Data listing
* START *

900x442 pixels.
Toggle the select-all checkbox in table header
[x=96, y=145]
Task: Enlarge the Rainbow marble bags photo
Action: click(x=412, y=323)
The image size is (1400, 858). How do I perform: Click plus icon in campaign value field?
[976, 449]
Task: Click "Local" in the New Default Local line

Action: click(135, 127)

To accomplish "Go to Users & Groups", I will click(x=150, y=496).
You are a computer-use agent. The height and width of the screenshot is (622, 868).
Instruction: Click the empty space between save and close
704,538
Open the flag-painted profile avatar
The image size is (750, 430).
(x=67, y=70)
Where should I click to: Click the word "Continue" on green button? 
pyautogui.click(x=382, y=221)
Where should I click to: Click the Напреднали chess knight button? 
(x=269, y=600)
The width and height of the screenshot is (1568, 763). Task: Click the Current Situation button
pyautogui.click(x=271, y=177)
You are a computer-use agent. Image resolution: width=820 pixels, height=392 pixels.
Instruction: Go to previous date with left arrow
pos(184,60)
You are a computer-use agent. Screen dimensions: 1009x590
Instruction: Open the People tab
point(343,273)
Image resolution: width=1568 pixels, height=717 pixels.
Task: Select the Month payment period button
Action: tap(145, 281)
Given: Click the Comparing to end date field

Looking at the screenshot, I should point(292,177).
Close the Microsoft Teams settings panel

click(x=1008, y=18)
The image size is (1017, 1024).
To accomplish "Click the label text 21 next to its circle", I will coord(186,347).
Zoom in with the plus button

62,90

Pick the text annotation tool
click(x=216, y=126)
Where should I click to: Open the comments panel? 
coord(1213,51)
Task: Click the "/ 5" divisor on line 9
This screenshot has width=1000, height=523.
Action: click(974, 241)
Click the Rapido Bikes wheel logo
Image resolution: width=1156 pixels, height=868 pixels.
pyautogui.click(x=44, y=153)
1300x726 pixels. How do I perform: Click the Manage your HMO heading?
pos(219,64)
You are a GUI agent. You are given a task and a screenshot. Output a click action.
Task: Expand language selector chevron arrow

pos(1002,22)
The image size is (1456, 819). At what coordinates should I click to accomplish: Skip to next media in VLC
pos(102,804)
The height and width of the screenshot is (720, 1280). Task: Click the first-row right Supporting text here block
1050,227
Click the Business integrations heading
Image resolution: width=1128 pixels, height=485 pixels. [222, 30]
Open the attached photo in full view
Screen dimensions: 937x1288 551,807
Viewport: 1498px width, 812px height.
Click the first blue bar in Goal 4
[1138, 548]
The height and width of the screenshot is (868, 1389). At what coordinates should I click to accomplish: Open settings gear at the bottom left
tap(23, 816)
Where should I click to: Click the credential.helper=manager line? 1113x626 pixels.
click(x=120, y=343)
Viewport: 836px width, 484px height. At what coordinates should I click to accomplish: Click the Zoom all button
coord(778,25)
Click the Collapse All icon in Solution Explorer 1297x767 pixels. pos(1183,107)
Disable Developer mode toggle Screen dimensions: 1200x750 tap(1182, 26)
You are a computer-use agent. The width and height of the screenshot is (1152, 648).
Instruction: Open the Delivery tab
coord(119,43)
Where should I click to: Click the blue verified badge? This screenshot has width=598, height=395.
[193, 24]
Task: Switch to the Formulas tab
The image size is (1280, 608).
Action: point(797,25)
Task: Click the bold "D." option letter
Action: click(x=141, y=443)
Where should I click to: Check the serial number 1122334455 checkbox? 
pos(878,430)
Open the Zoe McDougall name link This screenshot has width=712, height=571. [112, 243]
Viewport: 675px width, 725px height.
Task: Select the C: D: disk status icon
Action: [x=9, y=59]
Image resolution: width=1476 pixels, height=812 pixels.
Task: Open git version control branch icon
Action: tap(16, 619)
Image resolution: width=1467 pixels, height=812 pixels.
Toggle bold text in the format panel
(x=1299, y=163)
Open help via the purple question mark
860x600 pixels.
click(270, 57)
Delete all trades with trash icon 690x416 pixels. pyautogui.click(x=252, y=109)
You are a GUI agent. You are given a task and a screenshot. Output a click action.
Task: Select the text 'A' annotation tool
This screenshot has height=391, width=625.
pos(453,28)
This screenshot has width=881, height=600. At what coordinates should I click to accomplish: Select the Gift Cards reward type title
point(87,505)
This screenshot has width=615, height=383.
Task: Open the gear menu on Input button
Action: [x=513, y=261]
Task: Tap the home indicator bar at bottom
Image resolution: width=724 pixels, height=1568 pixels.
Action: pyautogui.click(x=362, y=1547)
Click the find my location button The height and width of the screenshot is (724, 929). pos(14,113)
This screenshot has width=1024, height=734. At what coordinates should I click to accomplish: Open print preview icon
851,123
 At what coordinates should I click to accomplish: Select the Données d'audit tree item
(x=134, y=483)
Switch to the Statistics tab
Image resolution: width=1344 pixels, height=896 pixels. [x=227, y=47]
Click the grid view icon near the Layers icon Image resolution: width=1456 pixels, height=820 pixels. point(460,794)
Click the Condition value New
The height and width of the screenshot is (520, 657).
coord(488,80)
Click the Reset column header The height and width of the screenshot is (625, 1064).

* END *

Rewrite everything from the start of the entries down through the line containing "pos(184,60)" as a JSON list of strings. Use one string per line and omit blank lines.

[
  "900x442 pixels.",
  "Toggle the select-all checkbox in table header",
  "[x=96, y=145]",
  "Task: Enlarge the Rainbow marble bags photo",
  "Action: click(x=412, y=323)",
  "The image size is (1400, 858). How do I perform: Click plus icon in campaign value field?",
  "[976, 449]",
  "Task: Click \"Local\" in the New Default Local line",
  "Action: click(135, 127)",
  "To accomplish \"Go to Users & Groups\", I will click(x=150, y=496).",
  "You are a computer-use agent. The height and width of the screenshot is (622, 868).",
  "Instruction: Click the empty space between save and close",
  "704,538",
  "Open the flag-painted profile avatar",
  "The image size is (750, 430).",
  "(x=67, y=70)",
  "Where should I click to: Click the word \"Continue\" on green button? ",
  "pyautogui.click(x=382, y=221)",
  "Where should I click to: Click the Напреднали chess knight button? ",
  "(x=269, y=600)",
  "The width and height of the screenshot is (1568, 763). Task: Click the Current Situation button",
  "pyautogui.click(x=271, y=177)",
  "You are a computer-use agent. Image resolution: width=820 pixels, height=392 pixels.",
  "Instruction: Go to previous date with left arrow",
  "pos(184,60)"
]